Reports from the manufacturing sector were mixed. The District's apparel industry continued to announce plant closings in May. A producer of industrial equipment reported slower activity, whereas a contact at a paper mill reported increased activity. Shipyards in Louisiana and Mississippi announced billion-dollar U.S. Navy contracts. Steel producers began replenishing inventories; however, some contacts were concerned that the tariff on foreign steel would reduce demand. Telecommunications spending was at a standstill. One source expects IT spending to accelerate in the second half of the year as firms replace equipment that has not been upgraded since Y2K initiatives. The auto industry is proceeding with investments to enhance inventory control and logistics.
Tourism and Business Travel
The District's hospitality and tourism sector continued to improve. Theme parks in central Florida were packed over spring break, and many embarked on recruitment programs to hire thousands of new employees. However, tourism officials noted concern about ongoing weakness in the number of overseas visitors. Airline passenger volumes continued to improve at Miami International Airport, and bookings for the Memorial Day weekend were strong in Miami Beach. However, room rates in Miami remain down from a year ago. Cruise lines continued to operate at full capacity with passenger counts above those of a year ago and strong forward bookings.

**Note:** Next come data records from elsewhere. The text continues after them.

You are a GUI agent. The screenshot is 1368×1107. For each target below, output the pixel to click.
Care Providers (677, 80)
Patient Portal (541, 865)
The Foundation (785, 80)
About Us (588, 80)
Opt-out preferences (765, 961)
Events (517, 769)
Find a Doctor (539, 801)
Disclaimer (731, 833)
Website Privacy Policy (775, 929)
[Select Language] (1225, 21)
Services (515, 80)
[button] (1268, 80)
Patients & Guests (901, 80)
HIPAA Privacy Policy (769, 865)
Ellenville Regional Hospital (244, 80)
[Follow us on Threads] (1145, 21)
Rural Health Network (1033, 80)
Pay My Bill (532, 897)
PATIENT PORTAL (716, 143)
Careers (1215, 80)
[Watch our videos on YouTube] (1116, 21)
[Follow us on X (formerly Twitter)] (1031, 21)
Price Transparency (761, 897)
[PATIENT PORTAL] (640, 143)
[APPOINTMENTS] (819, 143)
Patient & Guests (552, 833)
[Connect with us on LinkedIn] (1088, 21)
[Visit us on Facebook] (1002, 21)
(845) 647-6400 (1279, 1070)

Consumer lending was strong across the District and problem assets remained under control, but some contacts noted increases in consumer and business loan delinquencies. Bankers were being very selective in approving new commercial lines of credit. Some contacts expected further losses in the venture capital industry, and there was virtually no merger activity in the small company arena. One report noted that a company that wanted to increase IT spending could not find financing because of conservative lending practices.
Prices and Labor
Most reports indicated that firms were not hiring permanent employees and were using temporary workers to meet any necessary increases in employment. As a result, growth in temporary services was strong throughout the District in May, albeit from relatively low levels. Some firms boosted overtime to avoid hiring new full-time employees. Health care workers remained in short supply.
Pricing pressures were largely benign except for increases in health care costs, insurance, and some building and packaging products. Concrete prices were up by double-digits since the beginning of the year, and paperboard prices have increased. Insurance rates continued to escalate.
Weather conditions were generally fair for major crops, but a few areas reported unfavorable soil conditions. Extreme temperature variations in Georgia contributed to the spread of a fungal disease that affects the state's sweet Vidalia onion crop. Losses for growers in southeastern Georgia could mount to $50 million for what was being called the worst crop ever. In Tennessee, recent abnormally cool weather and flooding hurt the cotton crop. Elsewhere in the region, cotton growers concerned about low prices planted smaller acreage.